Stored items:
++++

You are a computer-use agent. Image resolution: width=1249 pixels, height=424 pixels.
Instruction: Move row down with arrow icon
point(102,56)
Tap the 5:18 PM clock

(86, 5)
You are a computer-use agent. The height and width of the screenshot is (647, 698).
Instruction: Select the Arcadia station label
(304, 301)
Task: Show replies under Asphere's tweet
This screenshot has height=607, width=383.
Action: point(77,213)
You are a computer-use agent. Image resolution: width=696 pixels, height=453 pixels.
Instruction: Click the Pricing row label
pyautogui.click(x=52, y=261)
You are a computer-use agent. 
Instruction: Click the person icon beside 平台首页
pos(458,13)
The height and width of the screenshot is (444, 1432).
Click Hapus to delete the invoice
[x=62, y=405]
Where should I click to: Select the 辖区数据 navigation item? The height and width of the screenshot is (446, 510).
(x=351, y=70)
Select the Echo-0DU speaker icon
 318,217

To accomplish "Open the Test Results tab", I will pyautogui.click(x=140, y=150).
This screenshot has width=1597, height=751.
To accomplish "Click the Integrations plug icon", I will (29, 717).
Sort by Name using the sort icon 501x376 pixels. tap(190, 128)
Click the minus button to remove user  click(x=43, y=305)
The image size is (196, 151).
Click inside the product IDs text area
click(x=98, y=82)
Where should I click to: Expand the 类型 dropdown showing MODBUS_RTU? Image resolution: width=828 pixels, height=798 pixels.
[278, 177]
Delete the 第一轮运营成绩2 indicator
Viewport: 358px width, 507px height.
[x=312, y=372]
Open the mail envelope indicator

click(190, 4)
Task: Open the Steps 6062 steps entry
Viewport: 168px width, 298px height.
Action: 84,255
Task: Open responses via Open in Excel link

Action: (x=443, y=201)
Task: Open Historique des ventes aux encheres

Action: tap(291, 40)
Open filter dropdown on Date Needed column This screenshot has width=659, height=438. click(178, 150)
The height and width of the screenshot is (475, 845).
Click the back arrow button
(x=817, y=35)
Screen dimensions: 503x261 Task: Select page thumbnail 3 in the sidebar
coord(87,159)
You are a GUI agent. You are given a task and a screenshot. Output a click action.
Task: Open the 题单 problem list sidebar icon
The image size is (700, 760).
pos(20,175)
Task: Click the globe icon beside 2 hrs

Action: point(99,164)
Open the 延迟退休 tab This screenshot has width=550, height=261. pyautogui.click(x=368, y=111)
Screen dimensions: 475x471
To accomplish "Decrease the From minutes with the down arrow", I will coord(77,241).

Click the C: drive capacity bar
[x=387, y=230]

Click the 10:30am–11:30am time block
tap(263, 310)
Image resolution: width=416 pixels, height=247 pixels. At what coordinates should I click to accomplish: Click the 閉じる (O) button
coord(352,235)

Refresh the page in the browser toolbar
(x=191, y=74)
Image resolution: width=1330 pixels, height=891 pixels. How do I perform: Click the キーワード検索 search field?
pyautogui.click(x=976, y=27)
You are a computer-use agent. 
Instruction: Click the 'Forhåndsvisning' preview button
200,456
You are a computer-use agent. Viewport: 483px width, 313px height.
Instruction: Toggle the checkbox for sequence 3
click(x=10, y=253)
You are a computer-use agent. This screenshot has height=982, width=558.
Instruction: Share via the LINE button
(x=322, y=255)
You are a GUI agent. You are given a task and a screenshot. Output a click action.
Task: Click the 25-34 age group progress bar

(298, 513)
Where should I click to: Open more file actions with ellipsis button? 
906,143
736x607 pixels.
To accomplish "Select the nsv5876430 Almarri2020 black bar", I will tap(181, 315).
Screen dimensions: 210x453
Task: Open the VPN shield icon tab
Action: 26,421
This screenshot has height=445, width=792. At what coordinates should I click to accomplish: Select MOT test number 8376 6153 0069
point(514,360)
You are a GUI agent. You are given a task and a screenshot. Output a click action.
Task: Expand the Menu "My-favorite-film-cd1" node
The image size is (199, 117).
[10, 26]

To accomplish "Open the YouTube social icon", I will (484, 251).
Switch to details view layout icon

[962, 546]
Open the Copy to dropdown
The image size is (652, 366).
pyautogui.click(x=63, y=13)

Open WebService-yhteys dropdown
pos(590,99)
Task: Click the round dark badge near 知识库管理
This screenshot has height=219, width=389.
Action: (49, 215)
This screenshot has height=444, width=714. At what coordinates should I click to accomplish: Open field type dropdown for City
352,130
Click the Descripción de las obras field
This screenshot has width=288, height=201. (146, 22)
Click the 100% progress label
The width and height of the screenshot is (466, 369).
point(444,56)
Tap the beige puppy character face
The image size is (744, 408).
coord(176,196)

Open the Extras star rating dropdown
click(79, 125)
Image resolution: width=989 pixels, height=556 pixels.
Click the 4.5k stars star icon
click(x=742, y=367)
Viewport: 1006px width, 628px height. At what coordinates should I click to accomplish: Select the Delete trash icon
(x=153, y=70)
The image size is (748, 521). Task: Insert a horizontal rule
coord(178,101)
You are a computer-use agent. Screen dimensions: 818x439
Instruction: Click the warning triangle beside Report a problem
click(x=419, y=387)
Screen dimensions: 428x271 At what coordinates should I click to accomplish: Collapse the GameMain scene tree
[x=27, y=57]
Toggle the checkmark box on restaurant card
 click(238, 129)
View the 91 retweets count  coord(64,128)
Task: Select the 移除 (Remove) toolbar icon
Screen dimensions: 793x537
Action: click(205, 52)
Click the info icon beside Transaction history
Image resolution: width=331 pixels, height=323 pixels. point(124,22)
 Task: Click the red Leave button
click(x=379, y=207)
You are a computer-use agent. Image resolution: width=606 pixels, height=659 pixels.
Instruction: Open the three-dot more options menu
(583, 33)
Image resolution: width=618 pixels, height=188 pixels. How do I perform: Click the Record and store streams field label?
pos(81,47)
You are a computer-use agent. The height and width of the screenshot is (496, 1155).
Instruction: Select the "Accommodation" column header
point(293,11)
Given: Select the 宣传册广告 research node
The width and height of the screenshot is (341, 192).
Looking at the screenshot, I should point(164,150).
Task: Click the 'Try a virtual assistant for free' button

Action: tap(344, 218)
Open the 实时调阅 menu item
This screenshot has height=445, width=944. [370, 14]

++++

## What needs to be done
Please return all of the entries exactly as they were given.

## Exercise output
You are a computer-use agent. Image resolution: width=1249 pixels, height=424 pixels.
Instruction: Move row down with arrow icon
point(102,56)
Tap the 5:18 PM clock

(86, 5)
You are a computer-use agent. The height and width of the screenshot is (647, 698).
Instruction: Select the Arcadia station label
(304, 301)
Task: Show replies under Asphere's tweet
This screenshot has height=607, width=383.
Action: point(77,213)
You are a computer-use agent. Image resolution: width=696 pixels, height=453 pixels.
Instruction: Click the Pricing row label
pyautogui.click(x=52, y=261)
You are a computer-use agent. 
Instruction: Click the person icon beside 平台首页
pos(458,13)
The height and width of the screenshot is (444, 1432).
Click Hapus to delete the invoice
[x=62, y=405]
Where should I click to: Select the 辖区数据 navigation item? The height and width of the screenshot is (446, 510).
(x=351, y=70)
Select the Echo-0DU speaker icon
 318,217

To accomplish "Open the Test Results tab", I will pyautogui.click(x=140, y=150).
This screenshot has width=1597, height=751.
To accomplish "Click the Integrations plug icon", I will (29, 717).
Sort by Name using the sort icon 501x376 pixels. tap(190, 128)
Click the minus button to remove user  click(x=43, y=305)
The image size is (196, 151).
Click inside the product IDs text area
click(x=98, y=82)
Where should I click to: Expand the 类型 dropdown showing MODBUS_RTU? Image resolution: width=828 pixels, height=798 pixels.
[278, 177]
Delete the 第一轮运营成绩2 indicator
Viewport: 358px width, 507px height.
[x=312, y=372]
Open the mail envelope indicator

click(190, 4)
Task: Open the Steps 6062 steps entry
Viewport: 168px width, 298px height.
Action: 84,255
Task: Open responses via Open in Excel link

Action: (x=443, y=201)
Task: Open Historique des ventes aux encheres

Action: tap(291, 40)
Open filter dropdown on Date Needed column This screenshot has width=659, height=438. click(178, 150)
The height and width of the screenshot is (475, 845).
Click the back arrow button
(x=817, y=35)
Screen dimensions: 503x261 Task: Select page thumbnail 3 in the sidebar
coord(87,159)
You are a GUI agent. You are given a task and a screenshot. Output a click action.
Task: Open the 题单 problem list sidebar icon
The image size is (700, 760).
pos(20,175)
Task: Click the globe icon beside 2 hrs

Action: point(99,164)
Open the 延迟退休 tab This screenshot has width=550, height=261. pyautogui.click(x=368, y=111)
Screen dimensions: 475x471
To accomplish "Decrease the From minutes with the down arrow", I will coord(77,241).

Click the C: drive capacity bar
[x=387, y=230]

Click the 10:30am–11:30am time block
tap(263, 310)
Image resolution: width=416 pixels, height=247 pixels. At what coordinates should I click to accomplish: Click the 閉じる (O) button
coord(352,235)

Refresh the page in the browser toolbar
(x=191, y=74)
Image resolution: width=1330 pixels, height=891 pixels. How do I perform: Click the キーワード検索 search field?
pyautogui.click(x=976, y=27)
You are a computer-use agent. 
Instruction: Click the 'Forhåndsvisning' preview button
200,456
You are a computer-use agent. Viewport: 483px width, 313px height.
Instruction: Toggle the checkbox for sequence 3
click(x=10, y=253)
You are a computer-use agent. This screenshot has height=982, width=558.
Instruction: Share via the LINE button
(x=322, y=255)
You are a GUI agent. You are given a task and a screenshot. Output a click action.
Task: Click the 25-34 age group progress bar

(298, 513)
Where should I click to: Open more file actions with ellipsis button? 
906,143
736x607 pixels.
To accomplish "Select the nsv5876430 Almarri2020 black bar", I will tap(181, 315).
Screen dimensions: 210x453
Task: Open the VPN shield icon tab
Action: 26,421
This screenshot has height=445, width=792. At what coordinates should I click to accomplish: Select MOT test number 8376 6153 0069
point(514,360)
You are a GUI agent. You are given a task and a screenshot. Output a click action.
Task: Expand the Menu "My-favorite-film-cd1" node
The image size is (199, 117).
[10, 26]

To accomplish "Open the YouTube social icon", I will (484, 251).
Switch to details view layout icon

[962, 546]
Open the Copy to dropdown
The image size is (652, 366).
pyautogui.click(x=63, y=13)

Open WebService-yhteys dropdown
pos(590,99)
Task: Click the round dark badge near 知识库管理
This screenshot has height=219, width=389.
Action: (49, 215)
This screenshot has height=444, width=714. At what coordinates should I click to accomplish: Open field type dropdown for City
352,130
Click the Descripción de las obras field
This screenshot has width=288, height=201. (146, 22)
Click the 100% progress label
The width and height of the screenshot is (466, 369).
point(444,56)
Tap the beige puppy character face
The image size is (744, 408).
coord(176,196)

Open the Extras star rating dropdown
click(79, 125)
Image resolution: width=989 pixels, height=556 pixels.
Click the 4.5k stars star icon
click(x=742, y=367)
Viewport: 1006px width, 628px height. At what coordinates should I click to accomplish: Select the Delete trash icon
(x=153, y=70)
The image size is (748, 521). Task: Insert a horizontal rule
coord(178,101)
You are a computer-use agent. Screen dimensions: 818x439
Instruction: Click the warning triangle beside Report a problem
click(x=419, y=387)
Screen dimensions: 428x271 At what coordinates should I click to accomplish: Collapse the GameMain scene tree
[x=27, y=57]
Toggle the checkmark box on restaurant card
 click(238, 129)
View the 91 retweets count  coord(64,128)
Task: Select the 移除 (Remove) toolbar icon
Screen dimensions: 793x537
Action: click(205, 52)
Click the info icon beside Transaction history
Image resolution: width=331 pixels, height=323 pixels. point(124,22)
 Task: Click the red Leave button
click(x=379, y=207)
You are a computer-use agent. Image resolution: width=606 pixels, height=659 pixels.
Instruction: Open the three-dot more options menu
(583, 33)
Image resolution: width=618 pixels, height=188 pixels. How do I perform: Click the Record and store streams field label?
pos(81,47)
You are a computer-use agent. The height and width of the screenshot is (496, 1155).
Instruction: Select the "Accommodation" column header
point(293,11)
Given: Select the 宣传册广告 research node
The width and height of the screenshot is (341, 192).
Looking at the screenshot, I should point(164,150).
Task: Click the 'Try a virtual assistant for free' button

Action: tap(344, 218)
Open the 实时调阅 menu item
This screenshot has height=445, width=944. [370, 14]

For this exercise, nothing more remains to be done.